Being lightly bullied into buying things I can’t afford isn’t an unusual occurrence for me. Recently I went to the dentist for a cleaning and emerged with a page-long smile makeover treatment plan and an accompanying £200-a-month finance package. I’ll sleep on it, I told the dentist, and then lost an entire evening trying to work out how I was going to pay for this thing I’d convinced myself I might die without. Maybe I could pawn a ring my mother had given me – the only valuable piece of jewellery I owned. Maybe I could take part in some sort of medical trial. Maybe, my partner tactfully suggested, I could go to therapy.

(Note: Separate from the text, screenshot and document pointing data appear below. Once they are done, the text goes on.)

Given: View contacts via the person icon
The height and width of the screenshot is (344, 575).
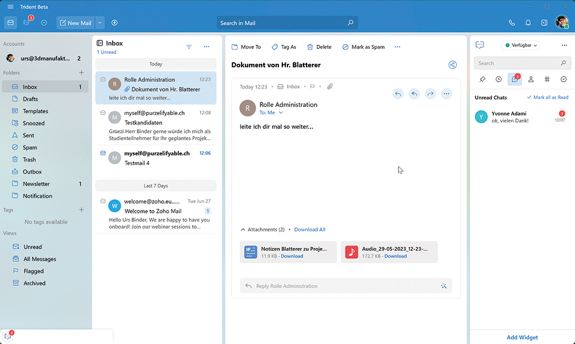Looking at the screenshot, I should 531,79.
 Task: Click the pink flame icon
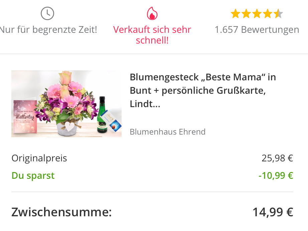click(x=152, y=13)

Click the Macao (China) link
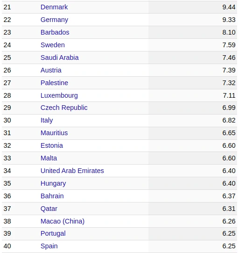pos(63,221)
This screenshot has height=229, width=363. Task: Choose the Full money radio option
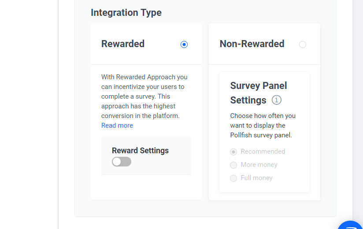[233, 178]
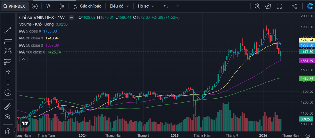Viewport: 315px width, 138px height.
Task: Open the emoji icons tool
Action: click(8, 92)
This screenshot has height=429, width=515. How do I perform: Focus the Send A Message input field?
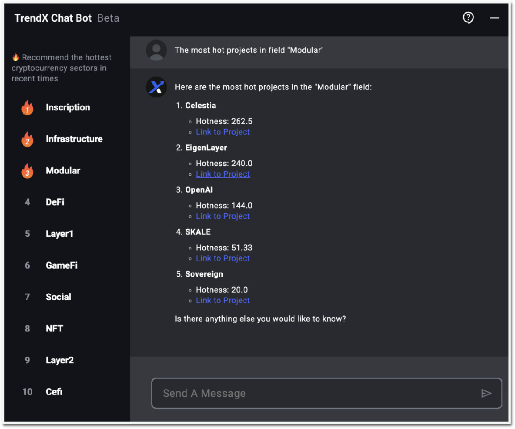click(327, 393)
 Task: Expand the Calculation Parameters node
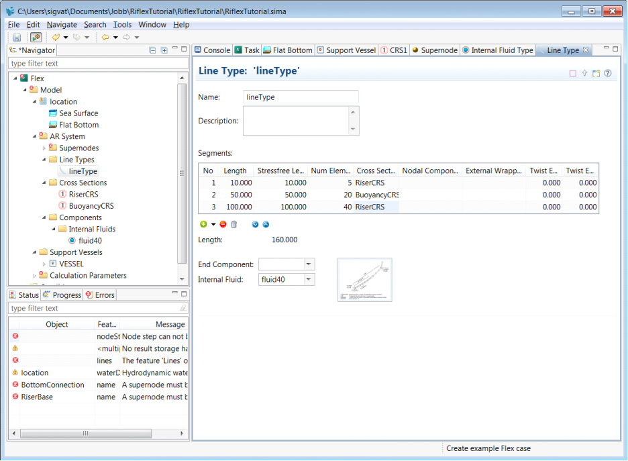[35, 275]
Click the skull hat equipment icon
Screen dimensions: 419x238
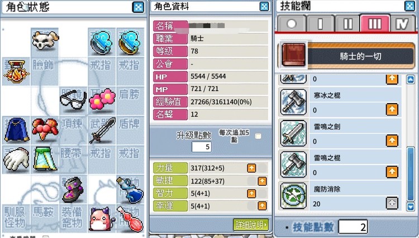pyautogui.click(x=45, y=41)
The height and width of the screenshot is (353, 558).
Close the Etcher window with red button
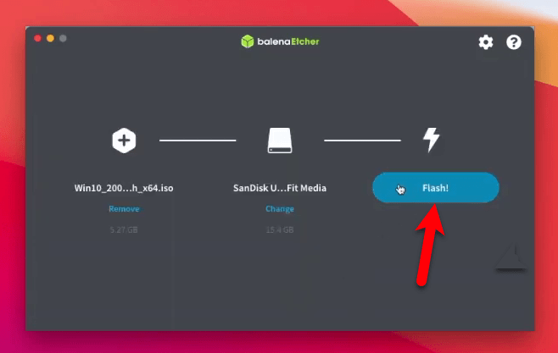[37, 38]
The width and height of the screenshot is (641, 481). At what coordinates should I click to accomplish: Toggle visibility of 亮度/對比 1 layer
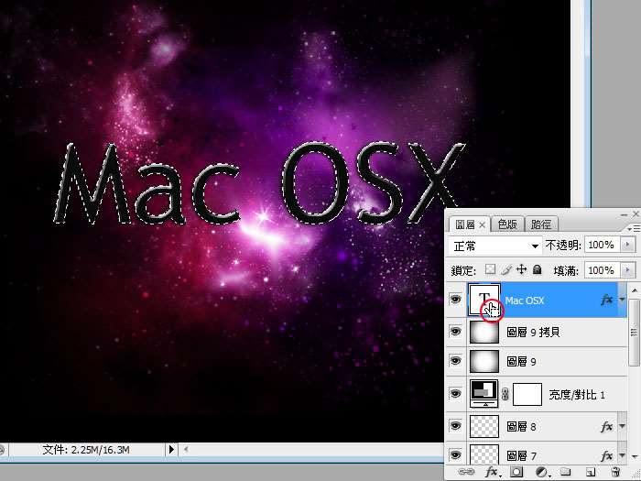pos(455,394)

It wasn’t the £60 serum that stung the most. (And it stings so much it brings tears to my eyes, which is probably why I’ve used it a grand total of four times.) No, it was the presence in the queue behind me of three teenage girls, still in school uniform, holding products from the same cultish brand that I’d just been chided into buying. Of course, I’d heard of this new strain of teenager: ones who implicitly knew that overplucking their eyebrows and wearing blue mascara were bad ideas. And I’d seen their TikTok videos, in which they sent up the heavy drag-queen makeup trends of my own adolescence and expounded on the virtues of “clean beauty” – which involves herculean efforts to apply makeup in a way that looks like you aren’t wearing any. But seeing them in the flesh, gripping bottles of overpriced gunk like they were Charlie Bucket’s golden ticket, I felt like crying for all of us – gullible little idiots that we were. Then I saw one of them extract a black Amex from her school blazer pocket and felt like the only schmuck in the room.
Would I take The Substance? Probably not, given that it would make me – what? 13? No amount of retinol money could make me relive the brute years of teenage girlhood. Would I take a little pill that made me look like Demi Moore, though? Most definitely – which means I’ve probably missed the whole point.